The Environmental Education, Science and Technology Building held exhibits from the Dallas Paleontological Society, the Heard Museum, the Perot Museum of Nature and Science and donations to the university. Attendees were able to see and in some cases touch the items, keys to learning about the area’s history.
“The fossils give us a history,” said George Maxey, a UNT senior lecturer and event organizer.
Maxey noted one display case that contained the huge footprint of a hadrosaur, a duck-billed dinosaur from the Cretaceous period.
“The creature that made these tracks walked where we are today,” he said. “We can see the idea that our world changes. We tend to think it shouldn’t.”
In addition to the dinosaur and fish fossils on display, Maxey said the event offered other marine creatures, fossilized wood, a recently discovered saber tooth cat, a number of shark tooth exhibits, a table where members of the Dallas Paleontological Society could identify archeological finds and a children’s fossil dig.
Maxey said the event was spurring a great deal of interest. Students as well as families looked over the exhibit pieces and engaged in discussions with the representatives of the museums they came from.
“We get a lot of students asking questions. Since we only have parts and pieces, they want to know the rest. It’s like pieces of a puzzle,” Maxey said.
He said that speculation about what the rest of a given creature looks like — how tall it was, how big — helps fuel the conversation and continued interest in the fossils. Maxey said that he had even received some calls from Denton residents who were interested in donating bones they had found to the university.

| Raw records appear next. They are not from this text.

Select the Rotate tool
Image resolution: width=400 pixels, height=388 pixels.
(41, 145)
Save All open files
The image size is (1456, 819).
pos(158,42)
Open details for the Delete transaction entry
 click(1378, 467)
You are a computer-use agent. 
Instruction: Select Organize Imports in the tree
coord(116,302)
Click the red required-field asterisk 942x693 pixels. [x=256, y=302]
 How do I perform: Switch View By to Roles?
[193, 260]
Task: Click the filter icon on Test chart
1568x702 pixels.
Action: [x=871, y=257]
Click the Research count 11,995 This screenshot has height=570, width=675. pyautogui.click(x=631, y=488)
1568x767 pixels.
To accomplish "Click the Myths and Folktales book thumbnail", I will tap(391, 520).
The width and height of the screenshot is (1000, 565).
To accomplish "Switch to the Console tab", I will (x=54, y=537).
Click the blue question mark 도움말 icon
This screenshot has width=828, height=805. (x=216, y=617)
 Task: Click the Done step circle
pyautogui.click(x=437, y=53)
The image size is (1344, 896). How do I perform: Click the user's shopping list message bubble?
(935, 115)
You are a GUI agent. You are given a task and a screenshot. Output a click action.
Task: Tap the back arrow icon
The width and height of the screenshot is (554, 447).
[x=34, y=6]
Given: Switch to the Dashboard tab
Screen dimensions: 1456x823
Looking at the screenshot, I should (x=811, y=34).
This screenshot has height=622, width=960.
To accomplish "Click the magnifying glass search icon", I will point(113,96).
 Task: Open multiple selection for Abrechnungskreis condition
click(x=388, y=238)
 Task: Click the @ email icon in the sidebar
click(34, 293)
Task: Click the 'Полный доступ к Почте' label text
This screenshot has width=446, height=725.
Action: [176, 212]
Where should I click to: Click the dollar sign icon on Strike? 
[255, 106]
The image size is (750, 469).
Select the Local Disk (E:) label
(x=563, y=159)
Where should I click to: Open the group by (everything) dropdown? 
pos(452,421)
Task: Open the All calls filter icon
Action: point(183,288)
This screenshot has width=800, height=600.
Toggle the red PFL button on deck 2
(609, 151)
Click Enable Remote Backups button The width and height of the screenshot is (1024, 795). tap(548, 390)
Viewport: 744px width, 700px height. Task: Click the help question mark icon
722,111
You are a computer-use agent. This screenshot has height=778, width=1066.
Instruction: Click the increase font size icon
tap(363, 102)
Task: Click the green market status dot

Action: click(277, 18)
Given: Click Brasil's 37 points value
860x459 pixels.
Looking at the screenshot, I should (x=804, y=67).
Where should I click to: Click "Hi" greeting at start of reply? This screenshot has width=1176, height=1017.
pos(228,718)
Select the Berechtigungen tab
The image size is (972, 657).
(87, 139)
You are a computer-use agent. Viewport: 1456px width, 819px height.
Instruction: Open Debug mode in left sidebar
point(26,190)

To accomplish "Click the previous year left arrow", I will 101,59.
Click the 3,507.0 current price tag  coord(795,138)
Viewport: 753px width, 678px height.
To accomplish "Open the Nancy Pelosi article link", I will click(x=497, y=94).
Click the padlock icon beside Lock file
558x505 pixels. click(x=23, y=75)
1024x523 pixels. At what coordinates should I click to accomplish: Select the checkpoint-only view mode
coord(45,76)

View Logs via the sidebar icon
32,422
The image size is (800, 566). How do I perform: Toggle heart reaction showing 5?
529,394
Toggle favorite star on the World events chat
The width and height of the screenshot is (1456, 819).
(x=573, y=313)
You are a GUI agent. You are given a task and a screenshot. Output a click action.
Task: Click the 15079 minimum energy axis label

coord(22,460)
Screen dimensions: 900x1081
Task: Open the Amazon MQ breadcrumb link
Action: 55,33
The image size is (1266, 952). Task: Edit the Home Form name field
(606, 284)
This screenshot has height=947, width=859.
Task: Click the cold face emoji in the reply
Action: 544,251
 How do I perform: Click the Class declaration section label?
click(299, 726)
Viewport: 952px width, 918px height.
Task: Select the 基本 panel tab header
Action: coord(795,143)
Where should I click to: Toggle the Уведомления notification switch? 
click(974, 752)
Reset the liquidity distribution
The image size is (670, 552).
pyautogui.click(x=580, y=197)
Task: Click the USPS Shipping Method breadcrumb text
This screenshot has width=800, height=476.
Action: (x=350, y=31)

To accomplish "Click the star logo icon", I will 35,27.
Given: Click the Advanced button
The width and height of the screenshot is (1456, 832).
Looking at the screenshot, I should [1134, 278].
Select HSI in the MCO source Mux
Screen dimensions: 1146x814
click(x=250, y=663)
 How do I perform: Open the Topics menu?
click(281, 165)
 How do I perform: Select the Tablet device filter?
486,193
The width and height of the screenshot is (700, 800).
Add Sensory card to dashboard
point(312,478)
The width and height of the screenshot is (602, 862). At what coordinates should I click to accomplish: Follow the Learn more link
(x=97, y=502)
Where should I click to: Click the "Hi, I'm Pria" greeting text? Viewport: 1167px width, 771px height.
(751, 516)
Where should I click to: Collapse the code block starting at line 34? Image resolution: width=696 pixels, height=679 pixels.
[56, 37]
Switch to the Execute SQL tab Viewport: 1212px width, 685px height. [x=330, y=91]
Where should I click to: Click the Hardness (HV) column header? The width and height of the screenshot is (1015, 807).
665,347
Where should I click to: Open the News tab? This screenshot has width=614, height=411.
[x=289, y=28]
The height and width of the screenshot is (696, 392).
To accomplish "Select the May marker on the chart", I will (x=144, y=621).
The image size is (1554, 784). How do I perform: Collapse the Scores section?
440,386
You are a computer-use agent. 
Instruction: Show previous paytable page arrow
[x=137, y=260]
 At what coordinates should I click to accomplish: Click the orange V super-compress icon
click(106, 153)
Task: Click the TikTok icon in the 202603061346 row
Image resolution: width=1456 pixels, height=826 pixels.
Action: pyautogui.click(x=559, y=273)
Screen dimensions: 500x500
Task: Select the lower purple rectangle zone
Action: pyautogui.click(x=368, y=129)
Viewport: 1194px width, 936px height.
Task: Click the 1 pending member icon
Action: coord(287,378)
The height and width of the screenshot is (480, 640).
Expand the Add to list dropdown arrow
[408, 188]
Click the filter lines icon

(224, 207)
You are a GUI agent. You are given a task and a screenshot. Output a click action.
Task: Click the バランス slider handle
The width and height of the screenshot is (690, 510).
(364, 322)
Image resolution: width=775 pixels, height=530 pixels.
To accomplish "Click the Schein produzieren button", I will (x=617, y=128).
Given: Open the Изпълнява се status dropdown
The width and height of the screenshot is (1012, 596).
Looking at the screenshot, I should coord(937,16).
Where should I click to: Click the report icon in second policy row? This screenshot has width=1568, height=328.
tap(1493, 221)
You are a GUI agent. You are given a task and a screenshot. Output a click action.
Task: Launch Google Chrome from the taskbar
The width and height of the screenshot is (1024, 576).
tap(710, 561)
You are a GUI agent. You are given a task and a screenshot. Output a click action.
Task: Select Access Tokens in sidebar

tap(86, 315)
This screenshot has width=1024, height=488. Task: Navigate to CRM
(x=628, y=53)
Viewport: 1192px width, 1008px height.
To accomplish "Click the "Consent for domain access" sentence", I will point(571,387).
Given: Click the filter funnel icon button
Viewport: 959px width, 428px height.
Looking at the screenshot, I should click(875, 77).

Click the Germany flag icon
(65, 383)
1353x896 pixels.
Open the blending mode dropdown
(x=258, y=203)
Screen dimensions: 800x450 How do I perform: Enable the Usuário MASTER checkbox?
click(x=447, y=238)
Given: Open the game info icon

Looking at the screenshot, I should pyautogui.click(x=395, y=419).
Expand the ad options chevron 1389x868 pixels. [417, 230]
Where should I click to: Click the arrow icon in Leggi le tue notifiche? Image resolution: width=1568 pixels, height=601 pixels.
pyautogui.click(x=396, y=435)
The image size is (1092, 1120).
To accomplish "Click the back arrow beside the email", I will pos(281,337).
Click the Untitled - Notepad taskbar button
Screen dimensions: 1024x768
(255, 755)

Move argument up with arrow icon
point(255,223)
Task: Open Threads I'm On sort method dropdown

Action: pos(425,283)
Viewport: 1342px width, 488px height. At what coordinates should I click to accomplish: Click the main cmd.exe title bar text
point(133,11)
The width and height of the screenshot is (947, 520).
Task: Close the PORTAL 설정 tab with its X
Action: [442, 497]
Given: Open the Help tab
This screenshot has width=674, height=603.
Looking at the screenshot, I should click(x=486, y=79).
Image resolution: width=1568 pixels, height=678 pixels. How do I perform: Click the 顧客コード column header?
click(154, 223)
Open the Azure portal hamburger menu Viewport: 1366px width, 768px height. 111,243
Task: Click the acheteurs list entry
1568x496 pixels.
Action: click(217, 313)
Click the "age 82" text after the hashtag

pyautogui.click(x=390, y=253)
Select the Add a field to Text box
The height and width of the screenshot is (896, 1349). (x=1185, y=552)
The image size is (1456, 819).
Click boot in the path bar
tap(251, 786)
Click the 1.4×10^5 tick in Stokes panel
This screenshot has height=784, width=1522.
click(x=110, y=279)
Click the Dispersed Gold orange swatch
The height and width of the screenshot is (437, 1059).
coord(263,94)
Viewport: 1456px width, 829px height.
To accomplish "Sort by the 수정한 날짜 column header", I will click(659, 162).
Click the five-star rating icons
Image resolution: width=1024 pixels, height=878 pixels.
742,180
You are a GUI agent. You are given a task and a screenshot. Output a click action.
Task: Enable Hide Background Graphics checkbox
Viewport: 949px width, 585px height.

Some of the local discoveries at the event included the skull fossil of an Enchodus fish and the lower jaw fossil of a Saurodon fish, discovered this past summer by a Prosper resident while digging a swimming pool, and a 250-pound fossil of the head of an Xiphactinus audex fish discovered in 2010 in Aubrey.
Hannah Moots, lead educator for paleontology and earth science programs at the Perot Museum, said fossils tell researchers not only about the animals but also about environments and ecosystems.
At the Perot Museum’s table, Moots rattled off details about the skull, toe claw and jaw pieces on display.
One of her favorite nuggets of information to share was about the Dallas area millions of years ago.
“We know Dallas and the whole metroplex and most of Texas was under water during the Cretaceous period.” she said. “The fossils are telling us not only about animals but the history of the Earth.”